• [Problem]:
Copy each entry as it stands, leaving nothing out.

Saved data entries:

++++++++

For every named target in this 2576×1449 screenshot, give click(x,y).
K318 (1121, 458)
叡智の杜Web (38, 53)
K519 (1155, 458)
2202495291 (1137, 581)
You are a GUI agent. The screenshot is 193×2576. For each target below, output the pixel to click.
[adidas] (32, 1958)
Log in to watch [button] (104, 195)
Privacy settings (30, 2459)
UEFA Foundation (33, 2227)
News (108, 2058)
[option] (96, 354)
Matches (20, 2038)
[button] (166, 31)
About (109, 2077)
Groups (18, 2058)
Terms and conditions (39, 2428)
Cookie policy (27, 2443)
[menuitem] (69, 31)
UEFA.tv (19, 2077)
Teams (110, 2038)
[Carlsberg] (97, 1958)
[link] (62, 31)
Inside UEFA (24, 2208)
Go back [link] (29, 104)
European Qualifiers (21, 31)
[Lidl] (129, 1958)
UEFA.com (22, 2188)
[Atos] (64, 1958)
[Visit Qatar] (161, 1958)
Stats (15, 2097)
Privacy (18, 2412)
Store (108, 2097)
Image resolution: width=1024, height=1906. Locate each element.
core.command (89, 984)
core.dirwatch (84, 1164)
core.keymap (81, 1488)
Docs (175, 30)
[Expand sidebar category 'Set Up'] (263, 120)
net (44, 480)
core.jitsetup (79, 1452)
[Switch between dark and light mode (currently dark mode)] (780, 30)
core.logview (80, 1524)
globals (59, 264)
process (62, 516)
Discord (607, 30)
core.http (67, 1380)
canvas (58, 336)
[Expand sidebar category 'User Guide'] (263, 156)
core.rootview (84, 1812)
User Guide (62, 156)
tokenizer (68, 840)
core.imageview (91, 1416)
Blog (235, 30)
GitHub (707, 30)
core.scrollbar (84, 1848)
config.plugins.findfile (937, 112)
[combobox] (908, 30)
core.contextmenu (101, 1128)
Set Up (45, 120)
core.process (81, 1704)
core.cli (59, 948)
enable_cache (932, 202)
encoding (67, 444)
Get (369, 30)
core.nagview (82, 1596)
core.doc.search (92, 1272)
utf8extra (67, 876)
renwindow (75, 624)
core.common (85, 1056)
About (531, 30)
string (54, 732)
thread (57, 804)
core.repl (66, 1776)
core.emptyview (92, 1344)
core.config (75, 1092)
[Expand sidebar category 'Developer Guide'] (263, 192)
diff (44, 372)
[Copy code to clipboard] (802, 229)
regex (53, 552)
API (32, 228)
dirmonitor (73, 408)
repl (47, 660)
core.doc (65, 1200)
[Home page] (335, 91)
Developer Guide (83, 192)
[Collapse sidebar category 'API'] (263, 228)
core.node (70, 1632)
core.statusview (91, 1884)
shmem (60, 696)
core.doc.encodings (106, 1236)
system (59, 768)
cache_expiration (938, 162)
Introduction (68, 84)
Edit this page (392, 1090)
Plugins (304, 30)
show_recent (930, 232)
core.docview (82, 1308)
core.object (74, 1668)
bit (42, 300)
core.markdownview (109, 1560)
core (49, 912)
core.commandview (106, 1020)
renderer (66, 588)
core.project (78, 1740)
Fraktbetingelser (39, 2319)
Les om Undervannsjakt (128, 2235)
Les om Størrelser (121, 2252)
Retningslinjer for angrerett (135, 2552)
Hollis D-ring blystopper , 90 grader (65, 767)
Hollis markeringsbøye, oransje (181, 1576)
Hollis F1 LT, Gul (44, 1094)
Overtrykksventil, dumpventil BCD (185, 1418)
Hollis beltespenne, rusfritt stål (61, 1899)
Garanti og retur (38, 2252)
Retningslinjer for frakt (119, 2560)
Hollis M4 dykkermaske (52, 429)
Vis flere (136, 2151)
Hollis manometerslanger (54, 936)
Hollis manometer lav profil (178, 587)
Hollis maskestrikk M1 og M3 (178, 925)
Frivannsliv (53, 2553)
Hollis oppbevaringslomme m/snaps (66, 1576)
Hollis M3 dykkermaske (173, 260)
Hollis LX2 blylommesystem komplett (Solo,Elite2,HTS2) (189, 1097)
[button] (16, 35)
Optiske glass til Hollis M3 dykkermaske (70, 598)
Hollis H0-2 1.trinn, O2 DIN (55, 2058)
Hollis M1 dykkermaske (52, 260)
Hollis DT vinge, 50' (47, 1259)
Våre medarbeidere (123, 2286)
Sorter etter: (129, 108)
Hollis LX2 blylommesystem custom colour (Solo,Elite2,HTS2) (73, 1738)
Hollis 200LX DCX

++++++++

• [Answer space]:
For every named target in this 2576×1449 screenshot, give click(x,y).
K318 (1121, 458)
叡智の杜Web (38, 53)
K519 (1155, 458)
2202495291 (1137, 581)
You are a GUI agent. The screenshot is 193×2576. For each target below, output the pixel to click.
[adidas] (32, 1958)
Log in to watch [button] (104, 195)
Privacy settings (30, 2459)
UEFA Foundation (33, 2227)
News (108, 2058)
[option] (96, 354)
Matches (20, 2038)
[button] (166, 31)
About (109, 2077)
Groups (18, 2058)
Terms and conditions (39, 2428)
Cookie policy (27, 2443)
[menuitem] (69, 31)
UEFA.tv (19, 2077)
Teams (110, 2038)
[Carlsberg] (97, 1958)
[link] (62, 31)
Inside UEFA (24, 2208)
Go back [link] (29, 104)
European Qualifiers (21, 31)
[Lidl] (129, 1958)
UEFA.com (22, 2188)
[Atos] (64, 1958)
[Visit Qatar] (161, 1958)
Stats (15, 2097)
Privacy (18, 2412)
Store (108, 2097)
Image resolution: width=1024, height=1906. Locate each element.
core.command (89, 984)
core.dirwatch (84, 1164)
core.keymap (81, 1488)
Docs (175, 30)
[Expand sidebar category 'Set Up'] (263, 120)
net (44, 480)
core.jitsetup (79, 1452)
[Switch between dark and light mode (currently dark mode)] (780, 30)
core.logview (80, 1524)
globals (59, 264)
process (62, 516)
Discord (607, 30)
core.http (67, 1380)
canvas (58, 336)
[Expand sidebar category 'User Guide'] (263, 156)
core.rootview (84, 1812)
User Guide (62, 156)
tokenizer (68, 840)
core.imageview (91, 1416)
Blog (235, 30)
GitHub (707, 30)
core.scrollbar (84, 1848)
config.plugins.findfile (937, 112)
[combobox] (908, 30)
core.contextmenu (101, 1128)
Set Up (45, 120)
core.process (81, 1704)
core.cli (59, 948)
enable_cache (932, 202)
encoding (67, 444)
Get (369, 30)
core.nagview (82, 1596)
core.doc.search (92, 1272)
utf8extra (67, 876)
renwindow (75, 624)
core.common (85, 1056)
About (531, 30)
string (54, 732)
thread (57, 804)
core.repl (66, 1776)
core.emptyview (92, 1344)
core.config (75, 1092)
[Expand sidebar category 'Developer Guide'] (263, 192)
diff (44, 372)
[Copy code to clipboard] (802, 229)
regex (53, 552)
API (32, 228)
dirmonitor (73, 408)
repl (47, 660)
core.doc (65, 1200)
[Home page] (335, 91)
Developer Guide (83, 192)
[Collapse sidebar category 'API'] (263, 228)
core.node (70, 1632)
core.statusview (91, 1884)
shmem (60, 696)
core.doc.encodings (106, 1236)
system (59, 768)
cache_expiration (938, 162)
Introduction (68, 84)
Edit this page (392, 1090)
Plugins (304, 30)
show_recent (930, 232)
core.docview (82, 1308)
core.object (74, 1668)
bit (42, 300)
core.markdownview (109, 1560)
core (49, 912)
core.commandview (106, 1020)
renderer (66, 588)
core.project (78, 1740)
Fraktbetingelser (39, 2319)
Les om Undervannsjakt (128, 2235)
Les om Størrelser (121, 2252)
Retningslinjer for angrerett (135, 2552)
Hollis D-ring blystopper , 90 grader (65, 767)
Hollis markeringsbøye, oransje (181, 1576)
Hollis F1 LT, Gul (44, 1094)
Overtrykksventil, dumpventil BCD (185, 1418)
Hollis beltespenne, rusfritt stål (61, 1899)
Garanti og retur (38, 2252)
Retningslinjer for frakt (119, 2560)
Hollis M4 dykkermaske (52, 429)
Vis flere (136, 2151)
Hollis manometerslanger (54, 936)
Hollis manometer lav profil (178, 587)
Hollis maskestrikk M1 og M3 (178, 925)
Frivannsliv (53, 2553)
Hollis oppbevaringslomme m/snaps (66, 1576)
Hollis M3 dykkermaske (173, 260)
Hollis LX2 blylommesystem komplett (Solo,Elite2,HTS2) (189, 1097)
[button] (16, 35)
Optiske glass til Hollis M3 dykkermaske (70, 598)
Hollis H0-2 1.trinn, O2 DIN (55, 2058)
Hollis M1 dykkermaske (52, 260)
Hollis DT vinge, 50' (47, 1259)
Våre medarbeidere (123, 2286)
Sorter etter: (129, 108)
Hollis LX2 blylommesystem custom colour (Solo,Elite2,HTS2) (73, 1738)
Hollis 200LX DCX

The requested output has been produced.